Chaque semaine, Quentin Dickinson revient sur des thèmes de l'actualité européenne sur euradio.
L’hiver approche à grands pas, et chacun a en tête les pénuries de médicaments de base dans toute l’Europe au cours des deux années précédentes. Cela se répétera-t-il cette année encore ? Et quelles en sont les causes ?
Les causes sont multiples, et désormais bien identifiées. Le phénomène déclencheur aura, indirectement, été la pandémie de la COVID-19, ou, plus exactement, les longues périodes de confinement qui ont eu pour effet d’affaiblir la résistance immunitaire de chacun d’entre nous, puisque nous n’étions plus endurcis par la confrontation quotidienne à quantité de virus courants et aux variations de température entre l’intérieur des habitations et le grand air à l’extérieur.
Mais la pandémie, on l’imagine, n’est pas seule en cause ?...
Vous avez raison. D’abord, les maladies saisonnières, comme la grippe ou les virus respiratoires, ont débuté plus tôt que les années précédentes, marquées par des hivers plus doux ; ces affections se sont également révélées plus virulentes qu’à l’accoutumée. A cela se sont ajoutées des épidémies imprévues de streptocoque A chez les enfants. Il n’en a fallu pas plus pour que les fabricants de médicaments soient pris de court.
Mais ce n’est pas tout, QD…
En effet, car le retour de l’inflation et l’invasion russe de l’Ukraine ont aussi leur part de responsabilité, en ce qu’elles auront augmenté considérablement les coûts de production des médicaments et mis en difficulté des pans entiers de l’industrie pharmaceutique, pourtant d’ordinaire plutôt prospère.
Et a-t-on pu mesurer l’étendue du désastre au niveau européen ?...
Oui. Une association paneuropéenne des officines de pharmacie (donc, des détaillants) a sondé ses membres ; le quart d’entre eux constatent un manque chronique portant sur plus de 600 médicaments. Les régulateurs nationaux confirment : la pénurie va de 300 (en Belgique) à 3.000 médicaments (en Italie).
Et comment réagissent les différents pays européens ?...
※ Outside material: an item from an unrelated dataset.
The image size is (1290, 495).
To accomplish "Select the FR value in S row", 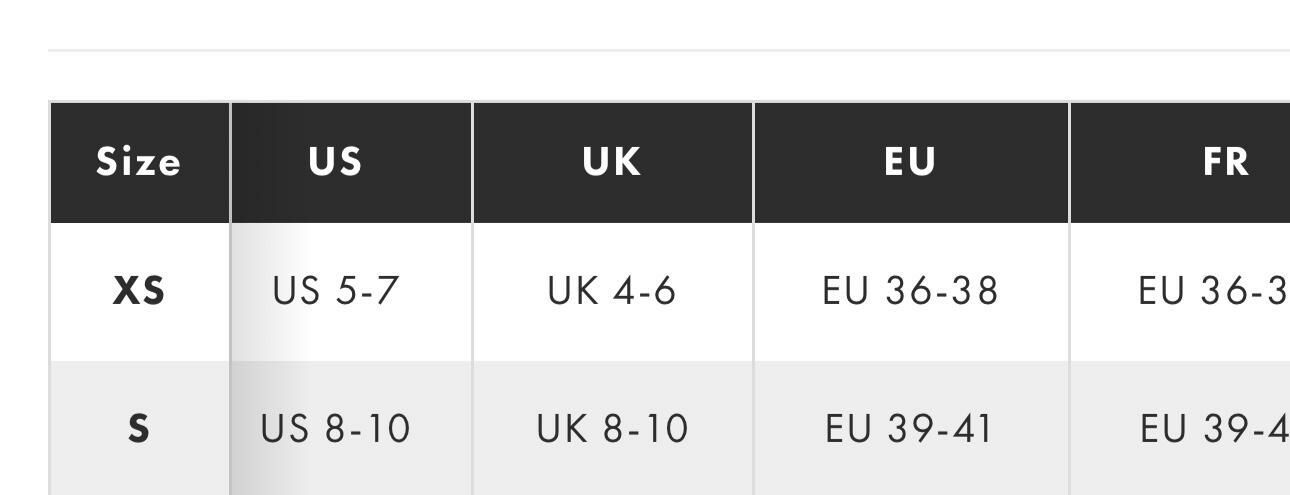I will (x=1212, y=428).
Comme toujours, le premier réflexe, c’est de parer au plus pressé et de faire sa tambouille chacun pour soi. Il y a eu des interdictions d’exporter tel ou tel médicament, en conflit évident avec la logique du grand marché unique de l’UE ; et puis il y a eu des initiatives intéressantes, mais à portée limitée, telles la vente au nombre de pilules prescrites (et non par paquet), histoire de limiter le gaspillage, ou les bourses d’échanges de médicaments inutilisés, ou encore la fabrication par les pharmaciens de certains médicaments courants mais en forte demande, comme les antibiotiques, les antitussiques, le paracétamol pour enfants, ou les régulateurs de tension cardiaque.
Et l’Europe, dans tout ça, elle était aux abonnés absents ?...
Franchement, non. Il est vrai que la santé publique ne faisait pas partie des compétences traditionnelles de l’Union européenne – mais la COVID-19 est venue bousculer tout cela. Car chacun comprend qu’une mutualisation des stocks et des achats groupés permettent de faire face plus efficacement et pour moins cher.
L’Agence européenne des Médicaments voit donc son périmètre d’intervention élargi, et une Autorité européenne d’Anticipation et de Réaction en cas d’urgence sanitaire a vu le jour (curieusement baptisée HERA, comme la déesse romaine de la Femme – on ne voit pas vraiment le rapport).
Le calendrier est serré : il y a quinze jours, la Commission européenne s’est donnée jusqu’à la fin du mois pour mettre en place un mécanisme volontaire de solidarité entre pays-membres de l’UE ; pour la fin de l’année, elle aura publié la liste des médicaments critiques. En avril 2014, les chaînes d’approvisionnement seront définies. Des dérogations provisoires seront délivrées en tant que de besoin (par exemple, pour le prolongement de la durée de conservation d’un médicament). Et des campagnes d’achats en commun, au niveau européen, seront lancées, en particulier pour les antibiotiques et les produits destinés à combattre les virus respiratoires.
Vous voilà (un peu) rassuré, on l’espère ; mais sortez bien couvert quand même. La Commission européenne ne subventionnera pas votre chandail, votre bonnet, ni votre cache-nez, mais votre première ligne de défense contre les frimas et les vents coulis, ce sont eux.
Entretien réalisé par Laurence Aubron.